Texto do exercício.
-.-.-

Quando um livro chega acompanhado de um fone, você tem que ouvir. Foi esta a melhor experiência de A playlist de Hayden, da americana Michelle Falkoff, uma provável nerd. Sim, porque conhecer tantas bandas indies e colocá-las de modo tão natural para personagens adolescentes de uma história de início deveras macabro não pode ser fruto de um estudo de última hora.
Para quem não conhece as bandas, a editora Novo Conceito preparou uma página com toda a playlist disponível no formato de vídeo (ou quase, porque alguns donos de clipes foram egoístas e tiraram o material do ar), basta clicar em www.aplaylistdehayden.com.br e escolher a música conforme o capítulo. O livro fica mais interessante quando as músicas são conhecidas, ou mesmo ouvidas enquanto se lê, desde que o leitor tenha atenção dividida. No entanto, vale destacar: boa parte das razões dessas músicas estarem na playlist se deve às letras, por isso é importante ter atenção a elas.
Mesmo assim, o livro não precisa de estudo das letras ou das bandas para ser compreendido. Quem abrir o exemplar sem conhecer as bandas e sem pesquisar na internet segue a história numa boa. Confesso ter aprendido uma ou outra boa banda ao ouvir as músicas sugeridas e depois procurar por algo mais do que têm a oferecer. Em alguns casos, o melhor estava ali, mas nem sempre, por isso, como a editora recomenda, ouça as músicas.
Estamos aqui, claro, para falar de Hayden, e não apenas de sua playlist… Só que Hayden morreu. O livro começa com seu melhor amigo, Sam, encontrando-o morto no quarto após uma festa. Hayden nunca gostou de festas, sempre foi o menino gordo e nerd ignorado pela turma ‘legal’ da escola. Seu único amigo, aparentemente, sempre foi Sam, que mesmo quando discordava de Hayden permitia que isso acontecesse com debate.
Algumas das maiores discussões entre os amigos giravam em torno de bandas que um ou outro curtia, com acordos nem sempre fáceis, por vezes levando dias até que um (geralmente Sam) cedesse ao outro. Não foi em vão que Hayden deixou uma playlist para que o amigo compreendesse as razões de sua morte, de seu suicídio. E junto com a playlist, deixou outras tantas situações que Sam considerou, a princípio, insólitas.

-.-.-

Enunciado A.
Responda com base na resenha:
(i) Qual editora preparou a página com a playlist?
(ii) Onde Sam encontra Hayden morto?
(iii) Nas discussões entre os dois amigos, qual deles geralmente cedia?
Enunciado B. Reproduza fielmente o trecho da resenha que começa nas palavras "Estamos aqui, claro, para" e termina depois de "a princípio, insólitas.".

Dados apresentados.
-.-.-

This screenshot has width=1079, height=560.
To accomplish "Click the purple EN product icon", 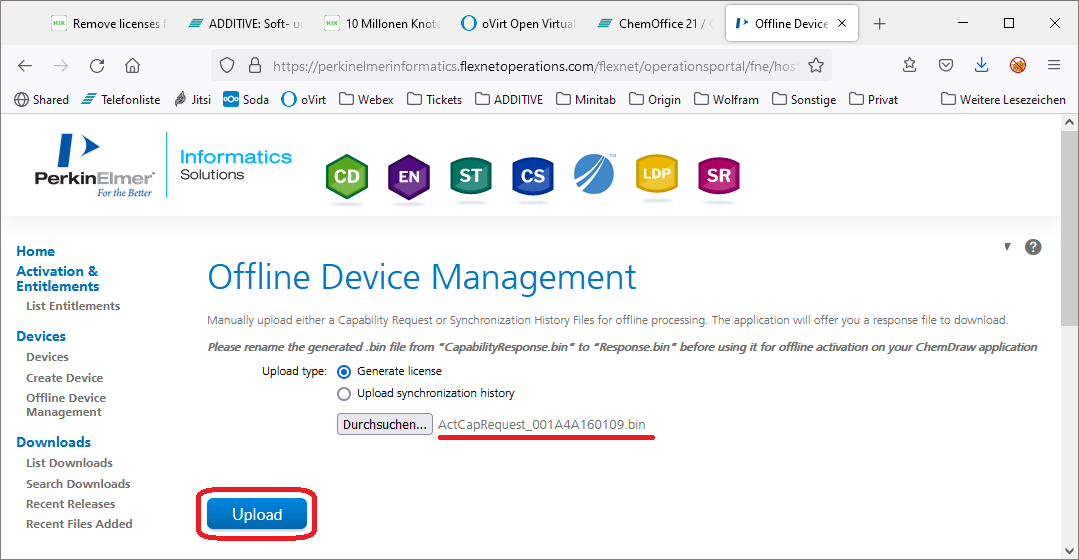I will (x=409, y=177).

-.-.-

Resolução da tarefa A.
(i) A editora Novo Conceito.
(ii) No quarto, após uma festa.
(iii) Sam.

Resolução da tarefa B.
Estamos aqui, claro, para falar de Hayden, e não apenas de sua playlist… Só que Hayden morreu. O livro começa com seu melhor amigo, Sam, encontrando-o morto no quarto após uma festa. Hayden nunca gostou de festas, sempre foi o menino gordo e nerd ignorado pela turma ‘legal’ da escola. Seu único amigo, aparentemente, sempre foi Sam, que mesmo quando discordava de Hayden permitia que isso acontecesse com debate.
Algumas das maiores discussões entre os amigos giravam em torno de bandas que um ou outro curtia, com acordos nem sempre fáceis, por vezes levando dias até que um (geralmente Sam) cedesse ao outro. Não foi em vão que Hayden deixou uma playlist para que o amigo compreendesse as razões de sua morte, de seu suicídio. E junto com a playlist, deixou outras tantas situações que Sam considerou, a princípio, insólitas.